▶ THE REQUEST:
Count the lines of the listing that contain the word "This", matching case exactly, and reply with only that number.

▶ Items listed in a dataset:
■ ■ ■ ■ ■

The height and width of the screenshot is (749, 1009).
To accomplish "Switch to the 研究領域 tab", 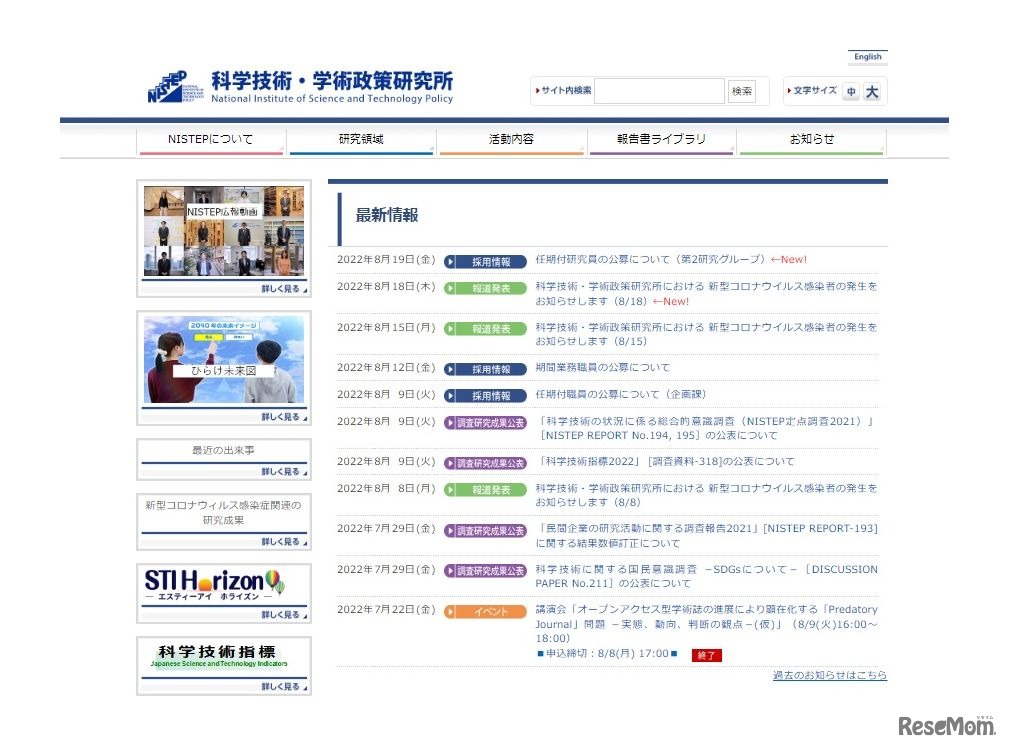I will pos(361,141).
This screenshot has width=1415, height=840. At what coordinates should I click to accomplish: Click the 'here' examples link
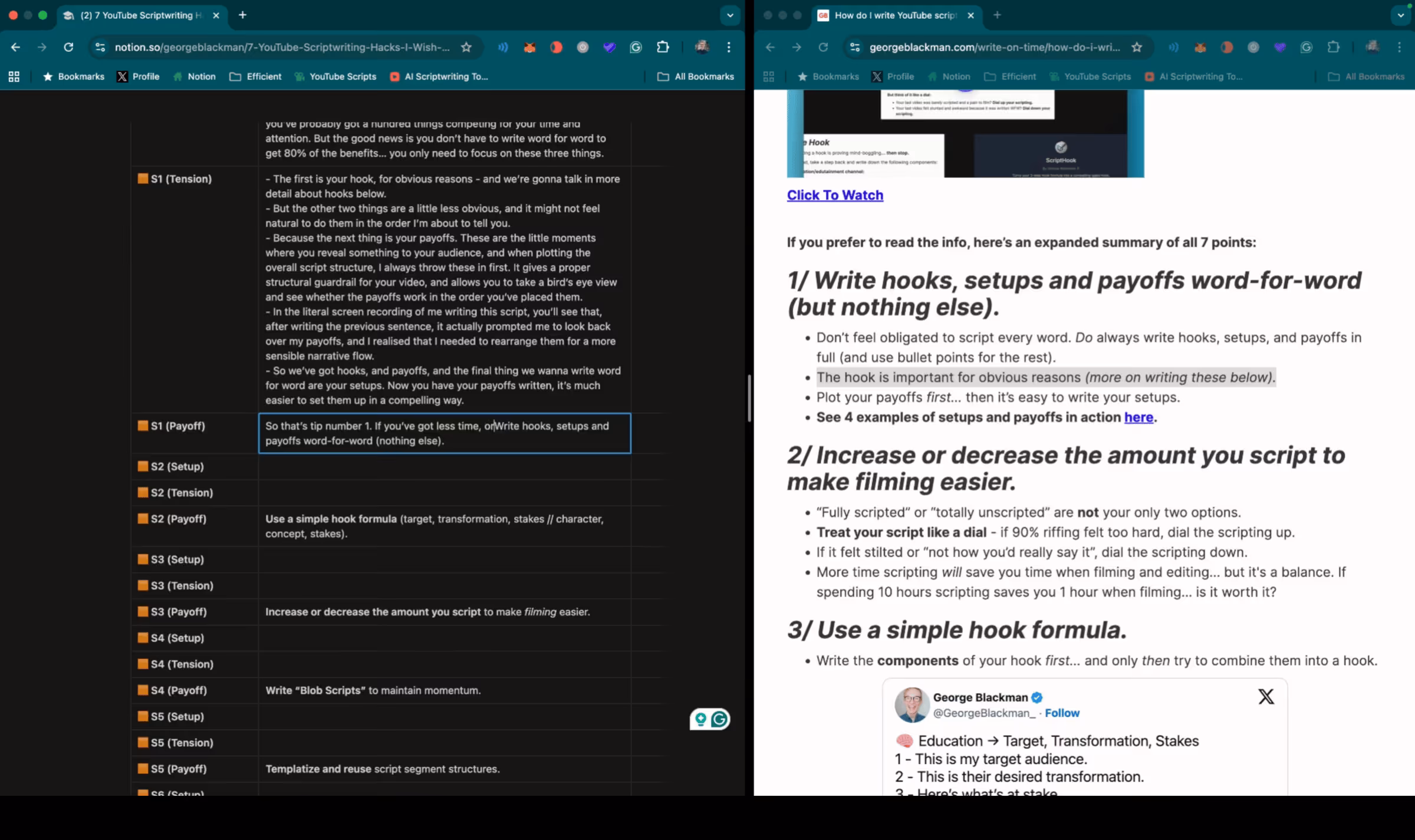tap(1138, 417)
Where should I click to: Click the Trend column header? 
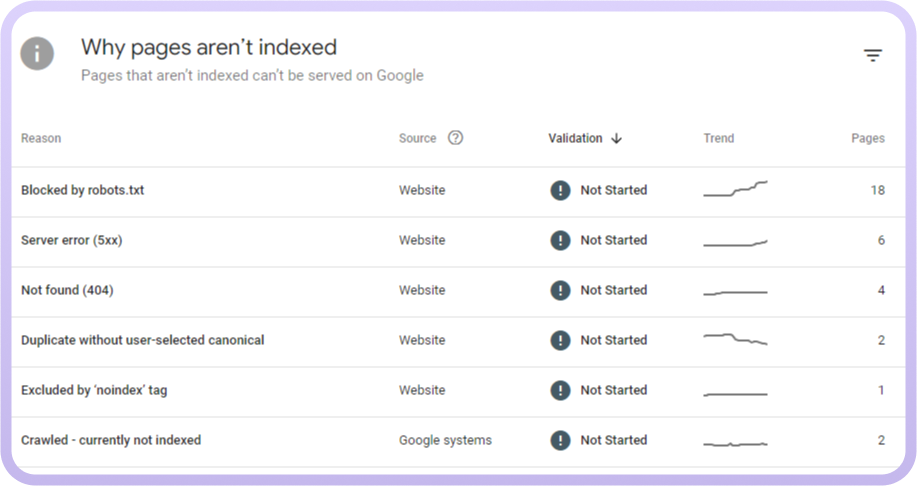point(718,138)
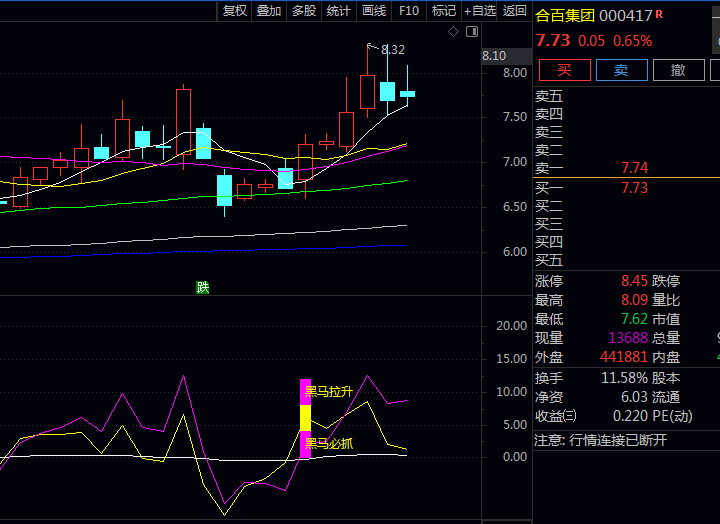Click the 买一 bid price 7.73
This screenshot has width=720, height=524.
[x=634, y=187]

■ ■ ■ ■ ■

▶ EXERCISE RESPONSE:
2